In a way, the central question of this book is: what is the logic of science? What are the correct rules of scientific reasoning?

The laws of probability seem like a good place to start. But that path led us to a dead end at the problem of priors in Chapter 18. Perhaps then we could start with the Principle of Induction instead? But then we end up in another dead end, stopped by the grue paradox.

Just as Bertrand’s paradox stops us from using the Principle of Indifference to answer the problem of priors, Goodman’s paradox stops us from using the Principle of Induction.

There is even more to the similarity between these two paradoxes. Both paradoxes are problems of “language dependence.” Depending on what language we work in, rules like the Principle of Indifference and the Principle of Induction give different recommendations. If we apply the Principle of Indifference to length, we get one prior probability; if we apply it to area, we get another. If we apply the Principle of Induction to green, we expect all emeralds to be green; if we apply it to grue, we expect some to be blue.

To this day, we do not have an answer to the question: which language is the right one to use, and why?

Suppose you have a large urn of emeralds, and you want to compare the following two hypotheses: \[\begin{align*} H_1 &= \text{all the emeralds in the urn are green,}\\ H_2 &= \text{all the emeralds in the urn are grue.} \end{align*}\] You draw \(10\) emeralds from the urn, and all \(10\) are green. Assuming the two hypotheses have the same prior probability, how do their posterior probabilities compare?

- \(\p(H_1 \given E) > \p(H_2 \given E)\)
- \(\p(H_1 \given E) < \p(H_2 \given E)\)
- \(\p(H_1 \given E) = \p(H_2 \given E)\)

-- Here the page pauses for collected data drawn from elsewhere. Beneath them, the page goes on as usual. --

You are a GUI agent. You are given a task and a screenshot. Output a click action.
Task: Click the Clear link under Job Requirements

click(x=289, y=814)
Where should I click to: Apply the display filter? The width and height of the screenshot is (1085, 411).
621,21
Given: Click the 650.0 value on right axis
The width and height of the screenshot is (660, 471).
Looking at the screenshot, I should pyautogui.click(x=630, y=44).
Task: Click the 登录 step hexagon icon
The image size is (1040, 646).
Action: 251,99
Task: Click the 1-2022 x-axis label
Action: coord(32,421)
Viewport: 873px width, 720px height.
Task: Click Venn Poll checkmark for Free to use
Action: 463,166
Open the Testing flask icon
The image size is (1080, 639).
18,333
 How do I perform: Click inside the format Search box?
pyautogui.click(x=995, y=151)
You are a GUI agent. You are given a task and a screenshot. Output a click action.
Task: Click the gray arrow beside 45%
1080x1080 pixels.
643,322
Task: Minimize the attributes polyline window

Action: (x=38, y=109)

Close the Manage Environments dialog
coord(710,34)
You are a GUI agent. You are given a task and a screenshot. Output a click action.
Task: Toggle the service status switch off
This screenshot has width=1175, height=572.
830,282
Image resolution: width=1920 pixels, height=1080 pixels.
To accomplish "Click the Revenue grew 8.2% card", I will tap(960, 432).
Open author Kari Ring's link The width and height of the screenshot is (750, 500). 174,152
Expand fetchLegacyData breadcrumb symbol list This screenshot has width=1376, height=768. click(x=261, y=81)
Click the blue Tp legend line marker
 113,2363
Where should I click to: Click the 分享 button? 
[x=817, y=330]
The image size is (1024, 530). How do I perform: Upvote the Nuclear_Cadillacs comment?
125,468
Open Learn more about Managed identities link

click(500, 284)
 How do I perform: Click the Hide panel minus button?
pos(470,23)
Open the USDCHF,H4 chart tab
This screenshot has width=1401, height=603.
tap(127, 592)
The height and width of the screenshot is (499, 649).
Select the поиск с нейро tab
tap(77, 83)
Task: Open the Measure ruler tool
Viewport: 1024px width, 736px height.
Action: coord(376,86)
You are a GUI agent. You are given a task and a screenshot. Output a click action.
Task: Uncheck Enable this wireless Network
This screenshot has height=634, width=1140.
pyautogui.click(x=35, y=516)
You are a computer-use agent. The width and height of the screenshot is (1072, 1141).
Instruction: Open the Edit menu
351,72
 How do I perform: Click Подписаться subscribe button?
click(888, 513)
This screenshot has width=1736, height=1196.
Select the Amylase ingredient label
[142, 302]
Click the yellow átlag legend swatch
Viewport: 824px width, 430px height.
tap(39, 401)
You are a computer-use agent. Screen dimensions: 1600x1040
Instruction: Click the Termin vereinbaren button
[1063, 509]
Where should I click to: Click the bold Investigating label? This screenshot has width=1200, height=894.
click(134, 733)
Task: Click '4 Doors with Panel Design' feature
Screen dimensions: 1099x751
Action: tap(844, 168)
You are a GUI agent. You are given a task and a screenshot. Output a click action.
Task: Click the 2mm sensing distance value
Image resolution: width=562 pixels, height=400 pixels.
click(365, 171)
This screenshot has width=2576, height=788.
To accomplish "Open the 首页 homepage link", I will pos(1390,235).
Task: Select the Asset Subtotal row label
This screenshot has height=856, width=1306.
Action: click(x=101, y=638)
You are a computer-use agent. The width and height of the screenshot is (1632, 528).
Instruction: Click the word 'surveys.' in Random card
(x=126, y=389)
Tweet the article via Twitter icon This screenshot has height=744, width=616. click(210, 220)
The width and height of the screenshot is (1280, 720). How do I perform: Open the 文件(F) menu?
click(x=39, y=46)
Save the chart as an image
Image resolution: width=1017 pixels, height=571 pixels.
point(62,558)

Suppose you are exploring the relationship between temperature and pressure for a newly discovered gas. You have a sample of the gas in a container where you can control the temperature. So you try \(8\) different temperatures, and measure the pressure at each temperature. The results look like the points in Figure C.3, where the \(x\)-axis is temperature and the \(y\)-axis is pressure.

You want to compare two hypotheses about the true relationship between pressure and temperature, portrayed with dashes in Figure C.3: \[\begin{align*} H_1 &= \text{the straight line,}\\ H_2 &= \text{the oscillating curve.} \end{align*}\] Assuming the two hypotheses have the same prior probability, how do their posterior probabilities compare?

- \(\p(H_1 \given E) > \p(H_2 \given E)\)
- \(\p(H_1 \given E) < \p(H_2 \given E)\)
- \(\p(H_1 \given E) = \p(H_2 \given E)\)

Write a short essay (\(3\)–\(4\) paragraphs) explaining the grue paradox. Your essay should include all of the following:

- a clear, accurate explanation of the Principle of Induction,
- a clear, accurate explanation of the concept grue,
- a clear, accurate explanation of the challenge grue poses for the Principle of Induction, and
- a clear, accurate explanation of the “disjunctivitis” solution to the paradox, and Goodman’s reply to that solution.